Henry S, McAllister D V, Allen M G, Prausnitz M R
Institute for Bioengineering and Bioscience, School of Chemical Engineering, Georgia Institute of Technology, Atlanta, Georgia 30332, USA.
J Pharm Sci. 1998 Aug;87(8):922-5. doi: 10.1021/js980042+.
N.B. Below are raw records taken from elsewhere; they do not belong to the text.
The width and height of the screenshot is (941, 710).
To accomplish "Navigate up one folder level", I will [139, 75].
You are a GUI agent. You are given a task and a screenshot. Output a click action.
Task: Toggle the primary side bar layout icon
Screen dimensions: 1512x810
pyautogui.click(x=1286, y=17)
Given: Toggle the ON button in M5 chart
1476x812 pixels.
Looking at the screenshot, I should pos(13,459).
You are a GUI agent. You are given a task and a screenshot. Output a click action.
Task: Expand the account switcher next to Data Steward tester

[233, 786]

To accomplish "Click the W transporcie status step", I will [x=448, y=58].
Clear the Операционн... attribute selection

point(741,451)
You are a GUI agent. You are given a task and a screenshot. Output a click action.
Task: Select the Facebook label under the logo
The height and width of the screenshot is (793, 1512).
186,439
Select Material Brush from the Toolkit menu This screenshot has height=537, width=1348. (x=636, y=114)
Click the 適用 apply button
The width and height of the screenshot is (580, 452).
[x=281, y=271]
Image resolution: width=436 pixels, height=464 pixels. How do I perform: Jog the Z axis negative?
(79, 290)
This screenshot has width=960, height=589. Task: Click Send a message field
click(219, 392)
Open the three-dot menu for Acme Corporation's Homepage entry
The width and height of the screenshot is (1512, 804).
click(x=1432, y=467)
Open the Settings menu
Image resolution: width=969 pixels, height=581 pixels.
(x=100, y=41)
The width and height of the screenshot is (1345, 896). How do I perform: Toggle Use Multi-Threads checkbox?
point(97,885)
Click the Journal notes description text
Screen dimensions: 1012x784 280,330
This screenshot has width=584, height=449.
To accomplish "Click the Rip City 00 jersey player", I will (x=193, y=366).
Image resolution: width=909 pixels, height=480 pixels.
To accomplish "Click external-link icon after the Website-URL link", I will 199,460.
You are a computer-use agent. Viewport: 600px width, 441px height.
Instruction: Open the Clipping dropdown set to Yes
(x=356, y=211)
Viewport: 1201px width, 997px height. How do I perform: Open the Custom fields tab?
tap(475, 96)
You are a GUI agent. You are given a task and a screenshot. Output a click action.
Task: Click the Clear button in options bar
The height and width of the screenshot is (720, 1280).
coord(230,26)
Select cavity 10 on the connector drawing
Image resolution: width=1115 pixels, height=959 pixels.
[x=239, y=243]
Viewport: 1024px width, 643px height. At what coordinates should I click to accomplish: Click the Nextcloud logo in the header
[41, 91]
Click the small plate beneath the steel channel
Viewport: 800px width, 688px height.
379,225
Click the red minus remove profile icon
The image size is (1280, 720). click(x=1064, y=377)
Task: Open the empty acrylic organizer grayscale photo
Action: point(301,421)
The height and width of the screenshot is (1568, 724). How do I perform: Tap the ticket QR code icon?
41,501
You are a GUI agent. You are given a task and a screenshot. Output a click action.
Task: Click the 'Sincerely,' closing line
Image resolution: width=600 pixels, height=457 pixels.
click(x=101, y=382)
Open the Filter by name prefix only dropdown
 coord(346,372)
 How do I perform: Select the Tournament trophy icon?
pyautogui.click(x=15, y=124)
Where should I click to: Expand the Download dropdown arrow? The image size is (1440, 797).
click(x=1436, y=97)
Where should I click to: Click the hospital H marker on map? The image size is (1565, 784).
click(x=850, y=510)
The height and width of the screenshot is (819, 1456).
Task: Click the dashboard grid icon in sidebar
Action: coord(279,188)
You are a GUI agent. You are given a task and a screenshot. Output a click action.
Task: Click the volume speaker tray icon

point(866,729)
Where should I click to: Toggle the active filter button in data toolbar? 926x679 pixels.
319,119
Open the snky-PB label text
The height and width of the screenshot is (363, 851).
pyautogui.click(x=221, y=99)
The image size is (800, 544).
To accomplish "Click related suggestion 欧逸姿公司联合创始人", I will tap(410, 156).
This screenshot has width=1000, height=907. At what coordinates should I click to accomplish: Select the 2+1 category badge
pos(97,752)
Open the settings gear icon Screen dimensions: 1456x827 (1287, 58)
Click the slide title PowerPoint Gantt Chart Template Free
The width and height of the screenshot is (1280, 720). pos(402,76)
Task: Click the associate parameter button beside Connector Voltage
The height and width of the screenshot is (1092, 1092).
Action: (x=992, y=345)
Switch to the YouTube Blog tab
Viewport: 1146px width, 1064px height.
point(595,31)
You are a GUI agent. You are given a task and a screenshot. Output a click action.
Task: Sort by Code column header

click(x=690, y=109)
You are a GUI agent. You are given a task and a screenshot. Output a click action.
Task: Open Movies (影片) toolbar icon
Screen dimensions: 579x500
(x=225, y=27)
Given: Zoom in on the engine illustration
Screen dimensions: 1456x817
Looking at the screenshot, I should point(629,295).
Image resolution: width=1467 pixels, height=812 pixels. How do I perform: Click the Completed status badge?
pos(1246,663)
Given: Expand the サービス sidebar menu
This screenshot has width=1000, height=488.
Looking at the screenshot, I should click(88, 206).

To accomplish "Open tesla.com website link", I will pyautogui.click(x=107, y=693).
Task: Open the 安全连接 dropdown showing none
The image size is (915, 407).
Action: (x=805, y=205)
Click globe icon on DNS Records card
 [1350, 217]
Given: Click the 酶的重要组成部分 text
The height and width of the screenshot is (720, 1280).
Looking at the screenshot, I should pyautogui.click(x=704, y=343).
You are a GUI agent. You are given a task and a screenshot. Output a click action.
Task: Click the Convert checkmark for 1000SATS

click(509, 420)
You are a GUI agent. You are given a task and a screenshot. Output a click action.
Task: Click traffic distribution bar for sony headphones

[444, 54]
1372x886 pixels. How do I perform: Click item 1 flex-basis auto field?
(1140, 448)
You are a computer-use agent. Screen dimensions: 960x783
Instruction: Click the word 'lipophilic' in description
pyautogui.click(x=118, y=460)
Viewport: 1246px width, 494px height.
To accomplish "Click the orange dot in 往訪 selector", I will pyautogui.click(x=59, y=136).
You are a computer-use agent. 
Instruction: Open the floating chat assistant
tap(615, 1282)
Although modern biotechnology has produced extremely sophisticated and potent drugs, many of these compounds cannot be effectively delivered using current drug delivery techniques (e.g., pills and injections). Transdermal delivery is an attractive alternative, but it is limited by the extremely low permeability of skin. Because the primary barrier to transport is located in the upper 10-15 micron of skin and nerves are found only in deeper tissue, we used a reactive ion etching microfabrication technique to make arrays of microneedles long enough to cross the permeability barrier but not so long that they stimulate nerves, thereby potentially causing no pain. These microneedle arrays could be easily inserted into skin without breaking and were shown to increase permeability of human skin in vitro to a model drug, calcein, by up to 4 orders of magnitude. Limited tests on human subjects indicated that microneedles were reported as painless. This paper describes the first published study on the use of microfabricated microneedles to enhance drug delivery across skin.
尽管现代生物技术已生产出极为精密和有效的药物,但使用当前的药物递送技术(如药丸和注射),许多此类化合物无法有效递送。透皮给药是一种有吸引力的替代方法,但它受到皮肤极低渗透性的限制。由于主要的转运屏障位于皮肤上部10 - 15微米处,而神经仅存在于更深层的组织中,我们使用反应离子蚀刻微加工技术制作微针阵列,其长度足以穿过渗透屏障,但又不至于长到刺激神经,从而潜在地不会引起疼痛。这些微针阵列可以轻松插入皮肤而不折断,并且在体外显示出可将人皮肤对模型药物钙黄绿素的渗透性提高多达4个数量级。对人体受试者的有限测试表明,微针被报告为无痛。本文描述了关于使用微加工微针增强药物经皮递送的首次发表研究。